= WHAT THIS TASK INVOLVES =
Pictures stay out of the copy. Transcribe exactly the lines from the line with "Contact Us (584, 2403)" through the final line of the records.

INFORMATION SUPPLIED Block Start

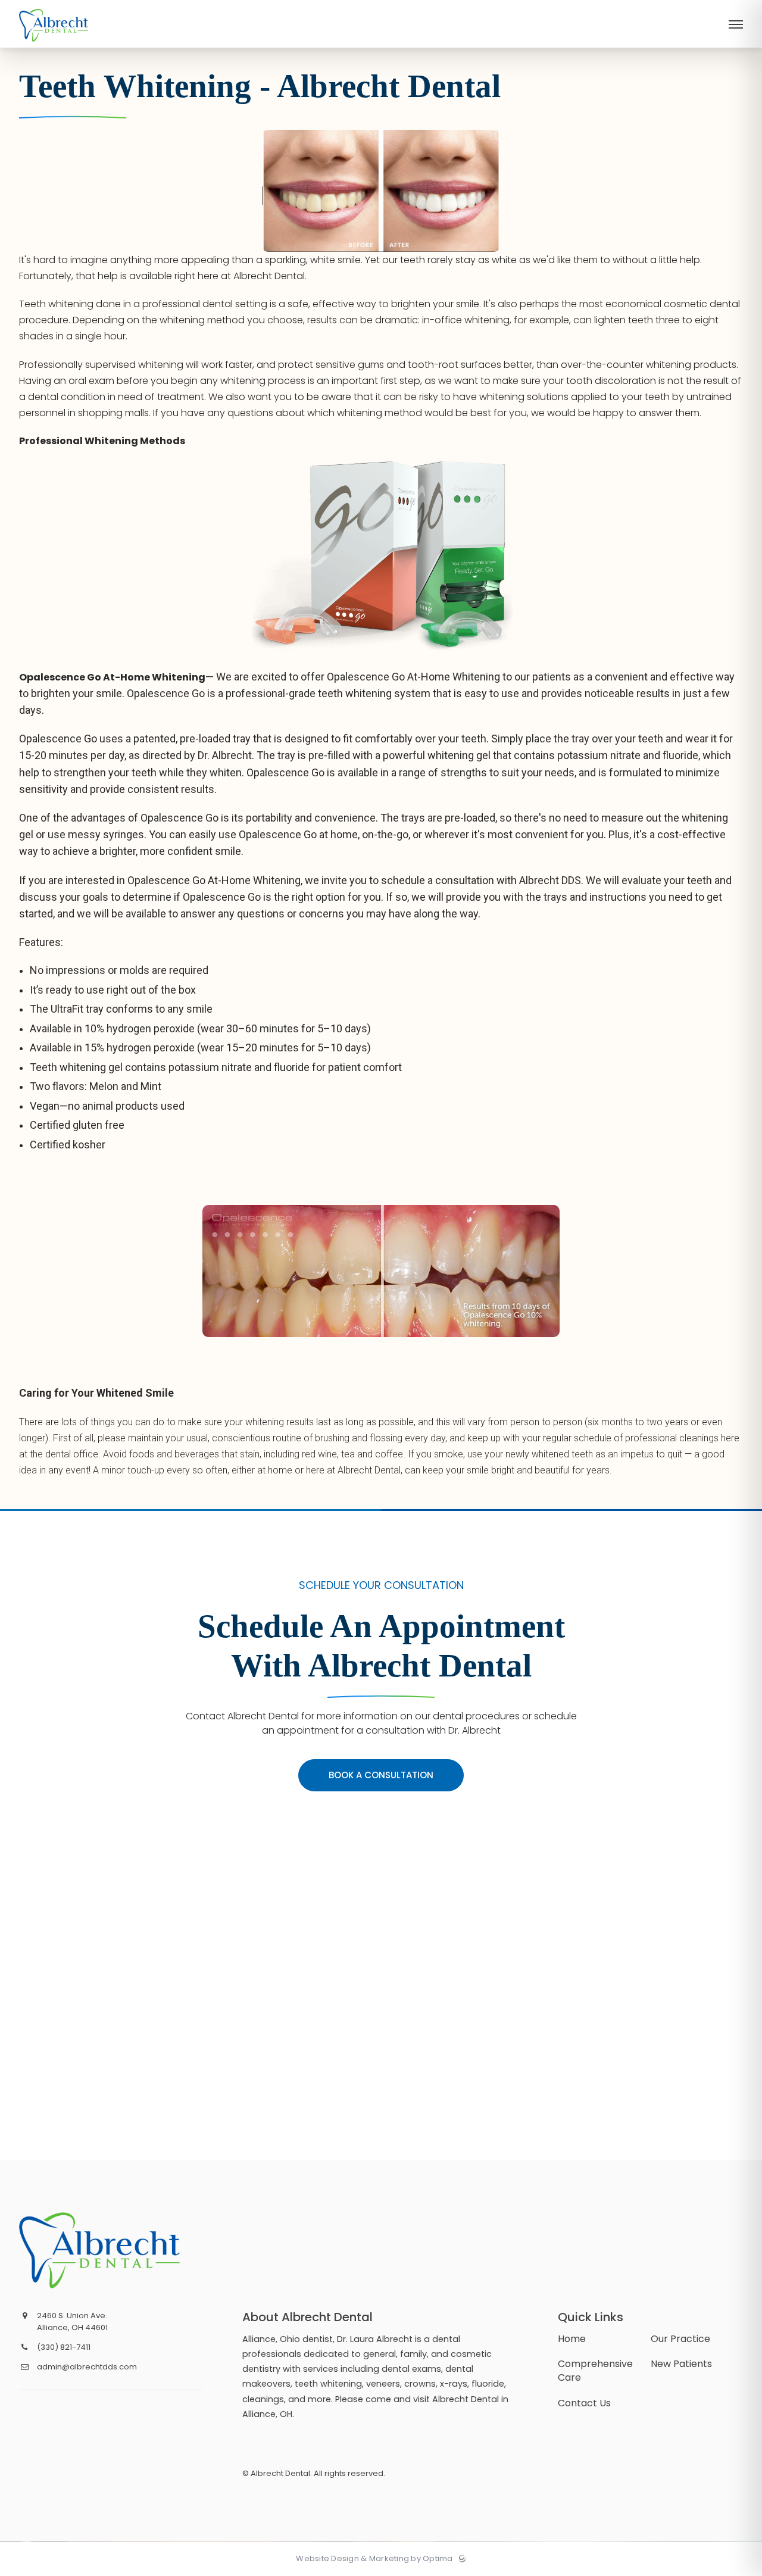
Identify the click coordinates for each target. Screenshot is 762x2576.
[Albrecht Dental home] (109, 2250)
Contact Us (584, 2403)
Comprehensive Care (595, 2370)
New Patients (681, 2364)
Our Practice (680, 2339)
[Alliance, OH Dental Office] (53, 45)
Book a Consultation (381, 1775)
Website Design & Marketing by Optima (374, 2558)
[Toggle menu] (736, 25)
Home (572, 2339)
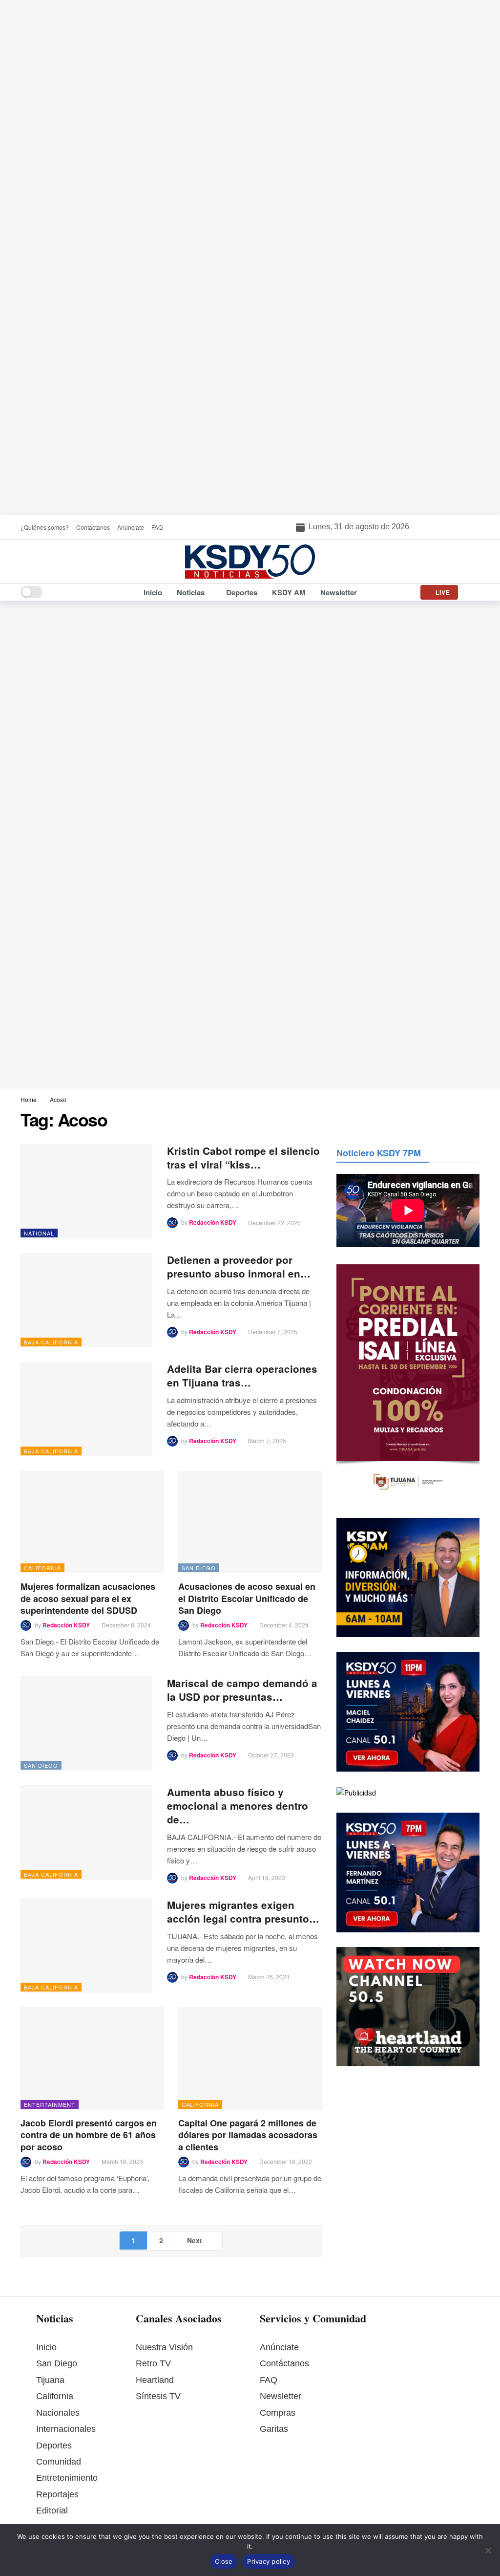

INFORMATION SUPPLIED Block End

= ANSWER BOX =
Contact Us (584, 2403)
Comprehensive Care (595, 2370)
New Patients (681, 2364)
Our Practice (680, 2339)
[Alliance, OH Dental Office] (53, 45)
Book a Consultation (381, 1775)
Website Design & Marketing by Optima (374, 2558)
[Toggle menu] (736, 25)
Home (572, 2339)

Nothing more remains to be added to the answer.